Not all 42-point wins are created equal, though, and this one left a lot to be desired, especially in the first half. OSU’s offense sputtered early before hitting its stride in the middle of the game when they reeled off TDs on six consecutive drives in the second and third quarters.

Spencer Sanders was 12/18 for 250 yards and 3 TDs while Tylan Wallace was the star of the night with five catches, 180 yards (his third-highest single-game yardage total ever) and three TDs (he could legit have seven TDs through two games).

In addition to Green’s pick and score on defense, Phillip Redwine-Bryant tossed in a pick of his own, which led to the first TD of Micah Cooper’s career.

Nearly everyone on OSU’s roster played — I think I saw Gabe Lindsay out there at one point in the fourth quarter — and OSU has now put up 50+ in its first two games for the second straight season.

We’ll get to my 10 thoughts on the festivities, but first, a big thanks to our sponsor Thrive Landscape and Irrigation. Give them a call if you live in the Stillwater area!

Artificial turf

On to the 10 thoughts.

1. Tylan the One?

It doesn’t matter — except that this is a sports blog and so it does — but I’ve changed my mind on who OSU’s best player is about 193 times this season alone. On Saturday it was definitively Tylan. I said this after Oregon State but he just looks physically more intimidating than he did before. Like, I get the Rob Glass thing, but did he grow a few inches? Did he triple up on Dr. Scholl’s? Did he lose weight? Something is different about him that’s making him look less like Tracin and more like Blackmon.
**********
* REQUIRED WORK *
A – Duplicate the portion of the game recap from "It doesn’t matter" up to and including "more like Blackmon.".
B – Render this sentence from the game recap in Spanish: "In addition to Green’s pick and score on defense, Phillip Redwine-Bryant tossed in a pick of his own, which led to the first TD of Micah Cooper’s career."
The listing comes from a different source than the game recap.

* DATA EXTRACT *
**********
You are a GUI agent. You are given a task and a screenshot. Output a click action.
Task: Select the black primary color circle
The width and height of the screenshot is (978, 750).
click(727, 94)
**********
* WRITTEN ANSWERS *
A –
It doesn’t matter — except that this is a sports blog and so it does — but I’ve changed my mind on who OSU’s best player is about 193 times this season alone. On Saturday it was definitively Tylan. I said this after Oregon State but he just looks physically more intimidating than he did before. Like, I get the Rob Glass thing, but did he grow a few inches? Did he triple up on Dr. Scholl’s? Did he lose weight? Something is different about him that’s making him look less like Tracin and more like Blackmon.

B – Además de la intercepción y la anotación de Green en defensa, Phillip Redwine-Bryant sumó una intercepción propia, que condujo al primer touchdown de la carrera de Micah Cooper.